═════ Dataset entries ═════

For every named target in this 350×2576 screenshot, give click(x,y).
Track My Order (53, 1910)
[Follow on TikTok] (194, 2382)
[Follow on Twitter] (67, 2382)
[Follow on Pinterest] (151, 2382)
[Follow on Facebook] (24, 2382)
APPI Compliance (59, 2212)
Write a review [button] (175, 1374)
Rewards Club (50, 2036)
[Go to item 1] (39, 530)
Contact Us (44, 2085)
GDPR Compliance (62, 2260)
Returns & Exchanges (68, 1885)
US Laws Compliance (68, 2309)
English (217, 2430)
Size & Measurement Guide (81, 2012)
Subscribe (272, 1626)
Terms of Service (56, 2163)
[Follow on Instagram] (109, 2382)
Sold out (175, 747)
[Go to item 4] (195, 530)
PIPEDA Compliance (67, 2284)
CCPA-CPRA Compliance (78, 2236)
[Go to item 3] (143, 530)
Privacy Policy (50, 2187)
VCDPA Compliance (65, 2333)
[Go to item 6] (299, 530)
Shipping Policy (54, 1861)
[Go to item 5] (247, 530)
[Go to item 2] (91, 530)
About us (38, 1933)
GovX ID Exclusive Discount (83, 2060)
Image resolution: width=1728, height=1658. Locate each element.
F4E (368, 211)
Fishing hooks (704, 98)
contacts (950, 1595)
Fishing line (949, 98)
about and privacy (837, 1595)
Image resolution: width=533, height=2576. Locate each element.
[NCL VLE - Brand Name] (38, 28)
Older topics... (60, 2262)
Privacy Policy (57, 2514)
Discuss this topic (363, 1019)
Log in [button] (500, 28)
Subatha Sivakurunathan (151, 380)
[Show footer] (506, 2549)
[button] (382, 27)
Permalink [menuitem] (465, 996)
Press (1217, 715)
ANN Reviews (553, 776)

═════

Try it: Each line containing the word "button" needs to be copied from the data above.

Solution to the problem:
Write a review [button] (175, 1374)
Log in [button] (500, 28)
[button] (382, 27)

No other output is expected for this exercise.